Maintenant, je pense qu’il faut conserver à l’esprit qu’il n’y a pas une seule institution au sein du capitalisme qui a assuré son succès, mais un ensemble de facteurs qui mis ensemble ont fait de l’Occident une singularité dans l’Histoire humaine. L’individualisme, la culture particulière de l’innovation, l’usage de la technique pour améliorer la production, l’Etat de droit et la sanctuarisation de la propriété ont soutenu le développement d’un système capitaliste complexe autant que son système financier et bancaire.

Sur les conditions favorables au développement de la finance, j’ai tendance à me ranger derrière l’avis d’économistes et historiens comme Appleby, McCloskey ou Mockyr : ce sont les mentalités qui ont révolutionné les institutions héritées du Moyen-âge pour inventer le capitalisme moderne. Avec l’émergence des villes, l’ordre idéologique et social fondé sur les trois ordres (Oratores, Bellatores, Laboratores) est bousculé par une bourgeoisie qui finit par imposer ses codes et la dignité de ses activités. La finance en fait partie, et c’est elle qui a dynamisé le commerce et la prospérité européenne à partir de la Renaissance.

L’Europe dispose-t-elle toujours de ce génie financier qui lui a permis de briller ?
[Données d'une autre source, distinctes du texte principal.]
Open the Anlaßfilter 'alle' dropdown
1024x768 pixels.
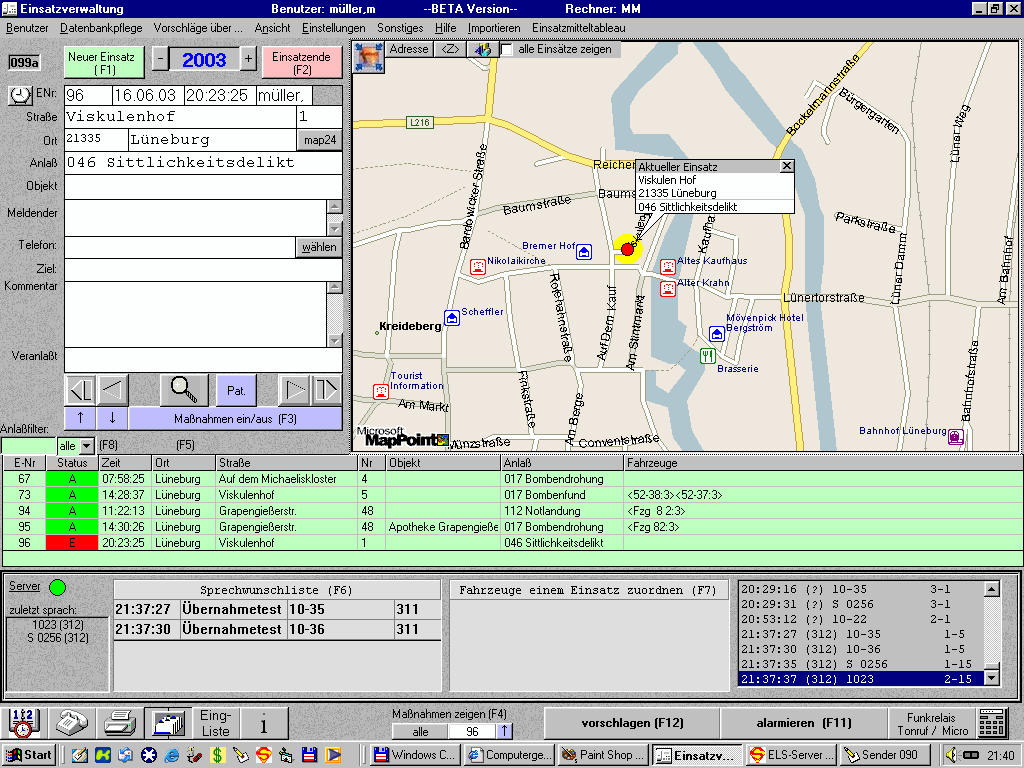(86, 445)
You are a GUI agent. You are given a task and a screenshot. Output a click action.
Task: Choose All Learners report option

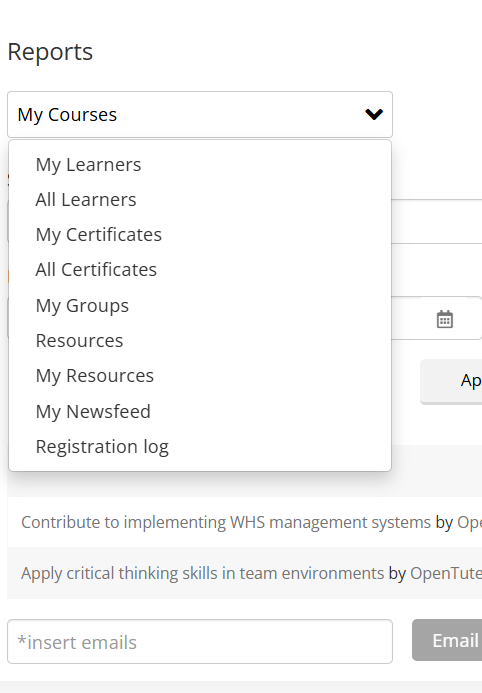click(x=86, y=200)
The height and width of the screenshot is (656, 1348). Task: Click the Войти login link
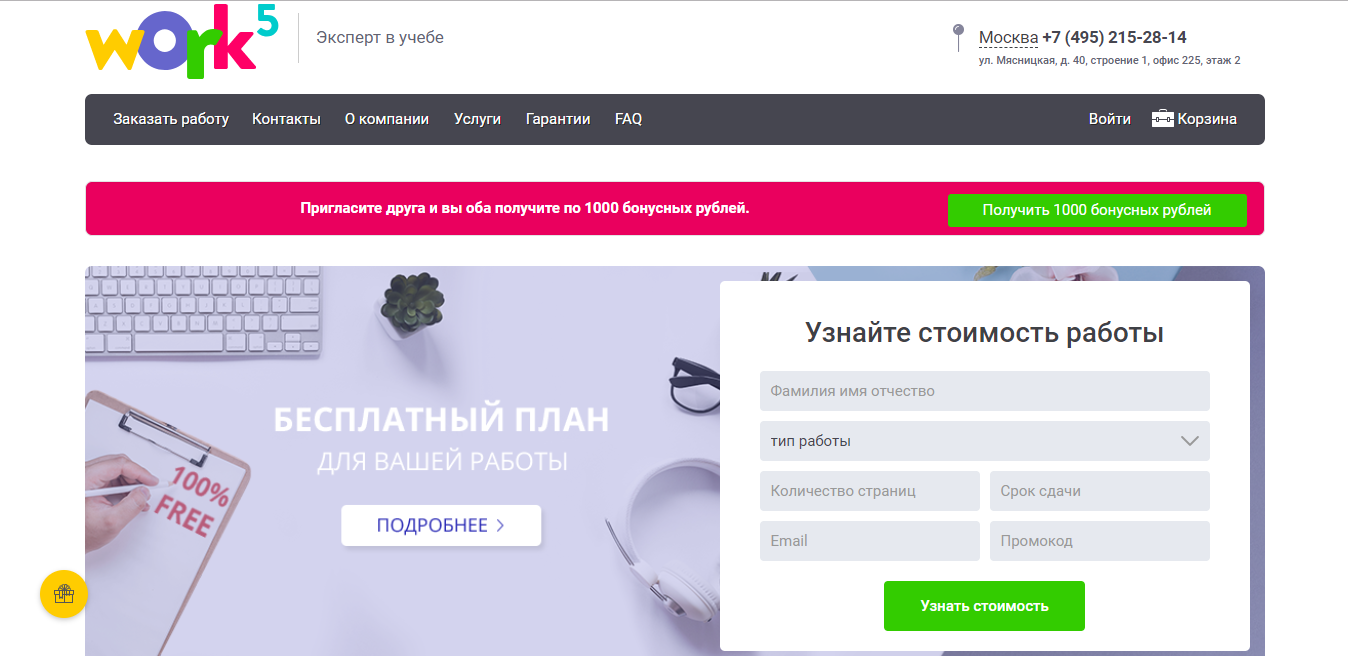tap(1109, 119)
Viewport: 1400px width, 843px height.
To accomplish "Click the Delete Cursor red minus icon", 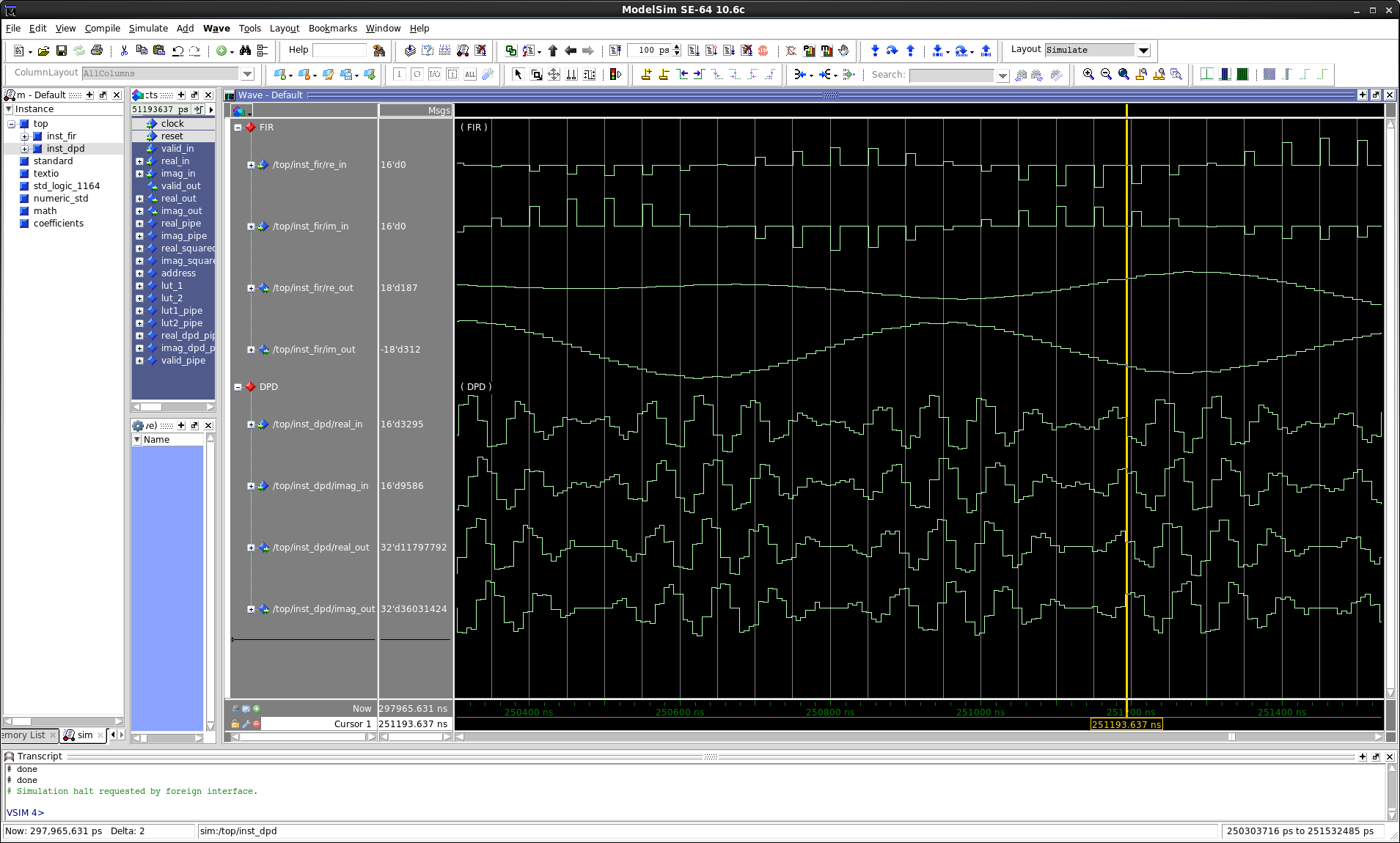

Le génie financier s’est libéré de sa lampe, et aujourd’hui, il prospère partout dans le monde, de Hong Kong à Sao Paulo en passant par Shenzen et Tokyo. Le nouveau monde et l’ancien, notamment grâce à New York, Londres, Francfort ou Zurich continuent de donner le ton dans le domaine financier. Mais le modèle institutionnel capitaliste né en Europe, étendu à l’Occident, qui constitue l’écosystème naturel de la finance, est réplicable universellement. Il est désormais copié et concurrencé, en particulier en Asie, où le centre de gravité de l’économie mondiale est en train de se déplacer.